As the 71st Annual Tony Awards approached, there were some categories that seemed locked up—Bette Midler for Leading Actress in a Musical, Ben Platt for Leading Actor in a Musical. In a highly competitive season, many categories were up for grabs, although there were still favorites. This year's winners were spread among the numerous plays and musicals that bowed in the 2016–2017 season. Here are three of the most unexpected wins of the night, in order of the presentation of awards:
Featured Actor in a Play, Michael Aronov
While there didn’t seem to be a favorite in this category, Aronov was up against two big names—Nathan Lane (The Front Page) and Danny DeVito (The Price)—and two theatrical veterans—Richard Thomas (The Little Foxes) and John Douglas Thompson (Jitney). In the end, his portrayal of Uri Savir, an Israeli diplomat who negotiated in the 1993 Oslo Accords, in Oslo won out. This was Aronov’s second Broadway credit, his first nomination, and first win.
Direction of a Play, Rebecca Taichman
The co-conceiver and director of Indecent looked like she would faint when she heard her name called at Radio City Music Hall. She was the only woman nominated in the category—nominated for her Broadway debut, no less. Last week, the Drama Desk Award for Outstanding Direction of a Play went to Taichman’s competition, Jitney director Ruben Santiago-Hudson.
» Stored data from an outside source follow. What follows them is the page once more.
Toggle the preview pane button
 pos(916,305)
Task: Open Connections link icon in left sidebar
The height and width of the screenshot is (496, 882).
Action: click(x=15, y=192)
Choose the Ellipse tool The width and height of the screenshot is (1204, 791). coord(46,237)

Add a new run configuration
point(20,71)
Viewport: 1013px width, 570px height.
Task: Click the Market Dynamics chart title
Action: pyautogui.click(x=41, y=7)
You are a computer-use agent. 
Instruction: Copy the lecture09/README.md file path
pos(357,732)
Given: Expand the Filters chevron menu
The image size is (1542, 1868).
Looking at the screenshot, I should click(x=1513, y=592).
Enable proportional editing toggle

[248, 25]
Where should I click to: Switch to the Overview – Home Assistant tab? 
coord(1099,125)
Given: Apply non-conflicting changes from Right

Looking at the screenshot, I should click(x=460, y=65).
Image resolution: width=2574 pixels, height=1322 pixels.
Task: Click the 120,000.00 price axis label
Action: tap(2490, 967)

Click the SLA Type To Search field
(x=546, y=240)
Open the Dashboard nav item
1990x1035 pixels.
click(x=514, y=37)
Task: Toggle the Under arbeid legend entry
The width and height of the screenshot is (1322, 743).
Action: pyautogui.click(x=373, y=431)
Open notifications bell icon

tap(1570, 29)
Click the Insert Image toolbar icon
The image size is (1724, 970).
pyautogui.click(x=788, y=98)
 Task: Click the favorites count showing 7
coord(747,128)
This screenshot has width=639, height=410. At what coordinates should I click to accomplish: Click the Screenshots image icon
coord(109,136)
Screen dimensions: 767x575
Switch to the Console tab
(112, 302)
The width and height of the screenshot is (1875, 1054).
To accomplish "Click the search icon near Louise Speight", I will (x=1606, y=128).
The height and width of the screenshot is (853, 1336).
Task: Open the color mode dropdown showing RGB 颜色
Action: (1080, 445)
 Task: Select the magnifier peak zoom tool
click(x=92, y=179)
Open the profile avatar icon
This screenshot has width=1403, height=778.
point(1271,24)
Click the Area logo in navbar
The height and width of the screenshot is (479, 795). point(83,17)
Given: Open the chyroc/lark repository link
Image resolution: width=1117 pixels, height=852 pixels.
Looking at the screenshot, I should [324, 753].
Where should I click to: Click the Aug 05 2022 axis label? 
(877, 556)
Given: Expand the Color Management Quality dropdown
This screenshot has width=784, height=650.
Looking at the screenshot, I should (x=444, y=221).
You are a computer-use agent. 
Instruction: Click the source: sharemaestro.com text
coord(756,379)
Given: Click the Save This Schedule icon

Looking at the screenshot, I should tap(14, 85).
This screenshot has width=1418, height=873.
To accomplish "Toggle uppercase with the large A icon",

She was also up against seasoned directors; this marked Daniel Sullivan’s eighth nomination (he has one previous win) and Bartlett Sher’s seventh (he won for the revival of South Pacific). Many thought with the success of A Doll’s House, Part 2, Sam Gold was a frontrunner, but in the end, Taichman’s singular vision earned her the statue. She also becomes the sixth woman to win Best Direction of a Play (Mary Zimmerman, Anna D. Shapiro, Marianne Elliott, Pam McKinnon, and Garry Hynes before her).
Direction of a Musical, Christopher Ashley
This category was largely thought to be a competition between Dear Evan Hansen’s Michael Greif and The Great Comet’s Rachel Chavkin. This marks Greif’s fourth nomination, including one for Pulitzer Prize winner Rent and another for Pulitzer Prize winner Next to Normal. Chavkin created a groundbreaking piece of immersive theatre in a fully renovated Imperial Theatre. But Ashley’s precision and pacing for Come From Away beat out those two, plus veteran director Jerry Zaks (Hello, Dolly!) and Matthew Warchus (Groundhog Day).